* **Problem to solve**: State the number of lines in the material below that have "agent" in them, without any other text.

Data for processing: Begin

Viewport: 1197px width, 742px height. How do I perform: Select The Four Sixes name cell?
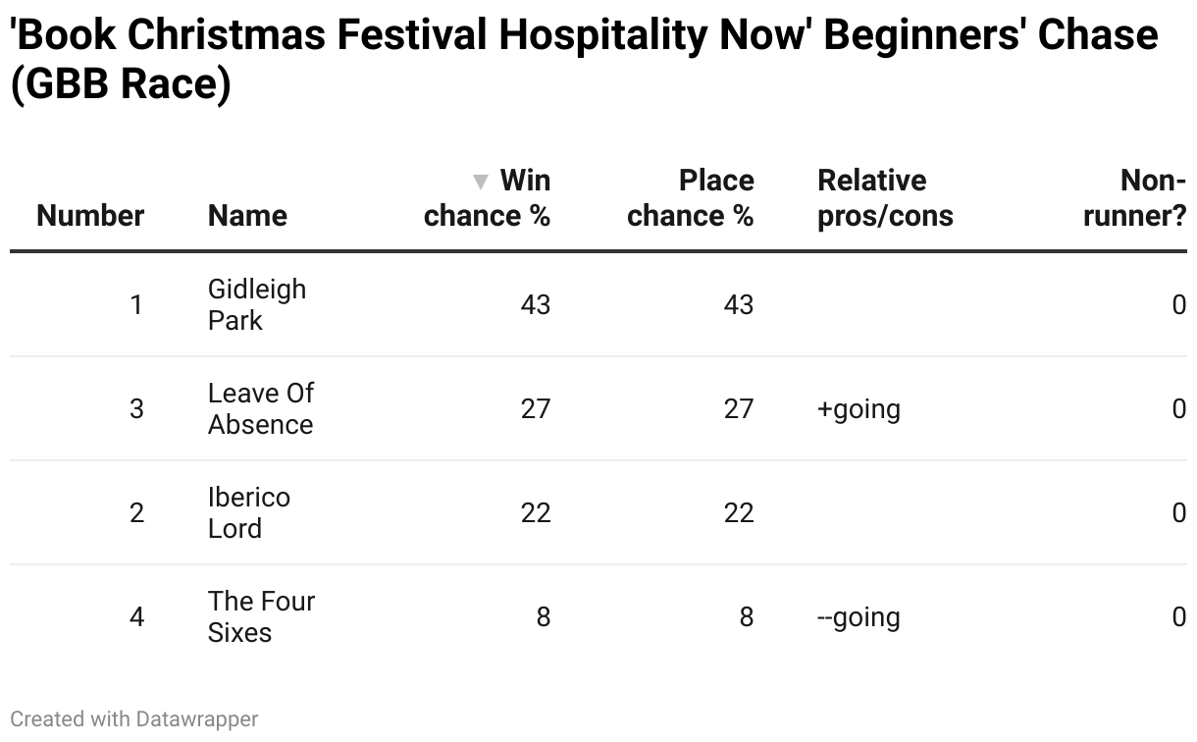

Data for processing: End
Data for processing: Begin

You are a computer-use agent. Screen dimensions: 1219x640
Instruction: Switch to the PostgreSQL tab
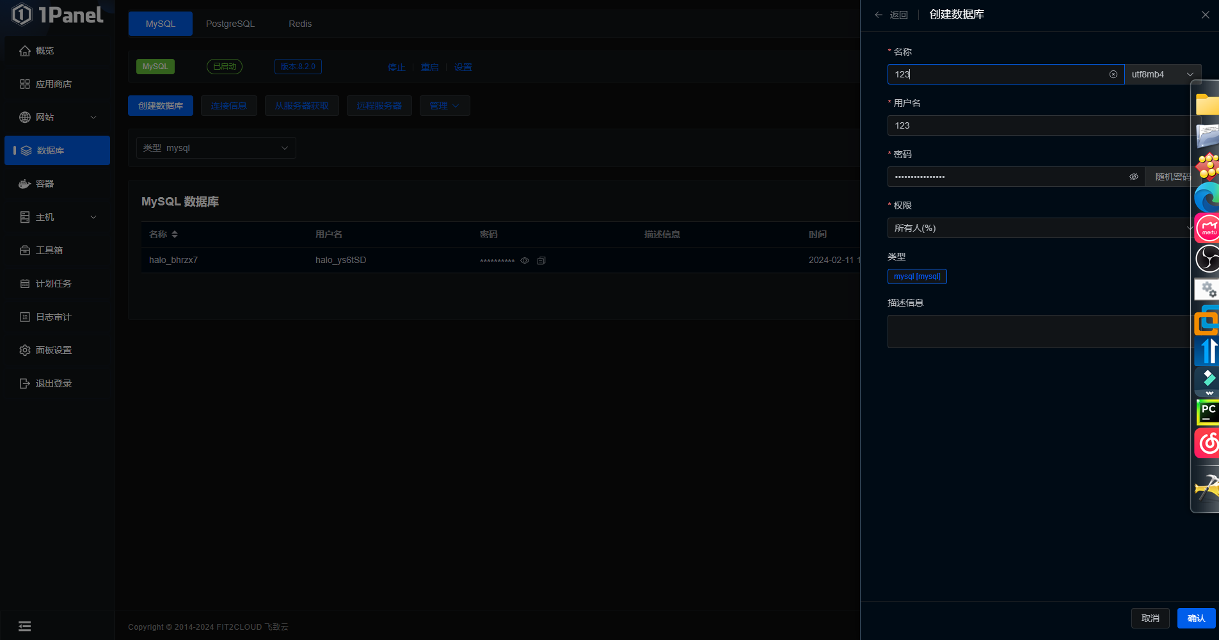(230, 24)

Data for processing: End
Data for processing: Begin

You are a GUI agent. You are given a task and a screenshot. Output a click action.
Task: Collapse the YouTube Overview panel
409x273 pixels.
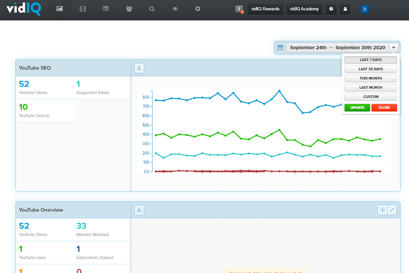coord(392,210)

Data for processing: End

* **Solution**: 2